Lookup Table meets Local Laplacian Filter: Pyramid Reconstruction Network for Tone Mapping
Feng Zhang, Ming Tian, Zhiqiang Li, Bin Xu, Qingbo Lu, Changxin Gao, Nong Sang
TL;DR
This work tackles HDR to LDR tone mapping by addressing the limitations of global 3D LUTs in capturing local details. It introduces a joint global-local framework that leverages a reversible Laplacian pyramid to separate low-frequency tonal adjustments (via image-adaptive 3D LUTs) from high-frequency edge preservation (via a learnable local Laplacian filter guided by a lightweight transformer). The method optimizes a composite loss that includes reconstruction, perceptual, and regularization terms, with per-pixel LUT fusion and adaptive LLF parameter maps enabling end-to-end training. Experiments on HDR+ and MIT-FiveK across 480p and 4K demonstrate clear performance gains over state-of-the-art approaches, while maintaining computational efficiency suitable for high-resolution imagery.
Abstract
Tone mapping aims to convert high dynamic range (HDR) images to low dynamic range (LDR) representations, a critical task in the camera imaging pipeline. In recent years, 3-Dimensional LookUp Table (3D LUT) based methods have gained attention due to their ability to strike a favorable balance between enhancement performance and computational efficiency.

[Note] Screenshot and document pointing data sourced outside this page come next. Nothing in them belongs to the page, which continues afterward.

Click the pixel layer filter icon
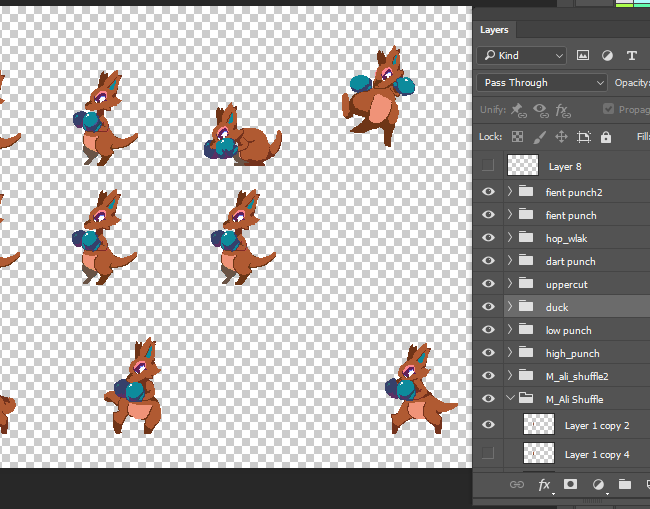Viewport: 650px width, 509px height. click(x=584, y=56)
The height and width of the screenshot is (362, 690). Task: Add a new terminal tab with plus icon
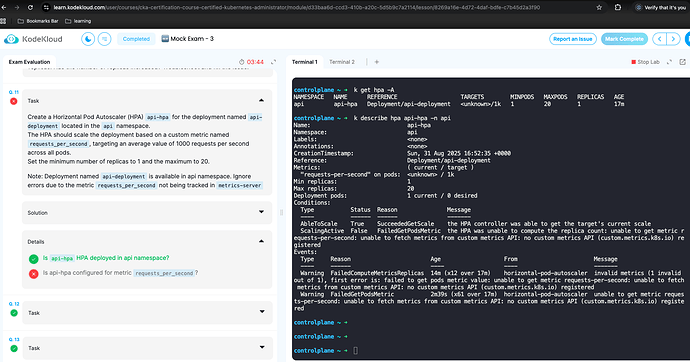[377, 62]
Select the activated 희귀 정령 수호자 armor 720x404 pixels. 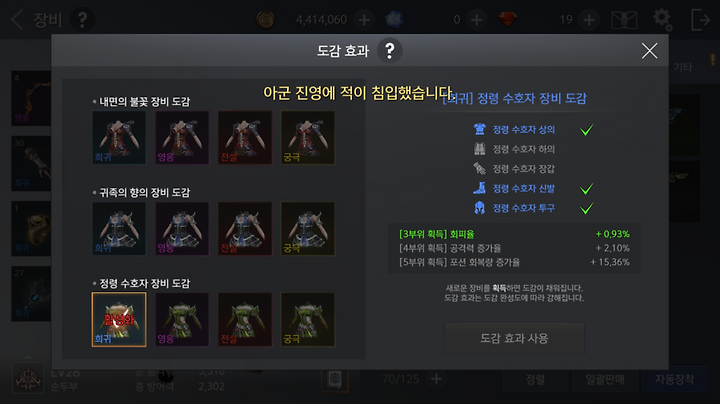[119, 319]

However, these methods often fail to deliver satisfactory results in local areas since the look-up table is a global operator for tone mapping, which works based on pixel values and fails to incorporate crucial local information. To this end, this paper aims to address this issue by exploring a novel strategy that integrates global and local operators by utilizing closed-form Laplacian pyramid decomposition and reconstruction. Specifically, we employ image-adaptive 3D LUTs to manipulate the tone in the low-frequency image by leveraging the specific characteristics of the frequency information. Furthermore, we utilize local Laplacian filters to refine the edge details in the high-frequency components in an adaptive manner. Local Laplacian filters are widely used to preserve edge details in photographs, but their conventional usage involves manual tuning and fixed implementation within camera imaging pipelines or photo editing tools. We propose to learn parameter value maps progressively for local Laplacian filters from annotated data using a lightweight network. Our model achieves simultaneous global tone manipulation and local edge detail preservation in an end-to-end manner. Extensive experimental results on two benchmark datasets demonstrate that the proposed method performs favorably against state-of-the-art methods.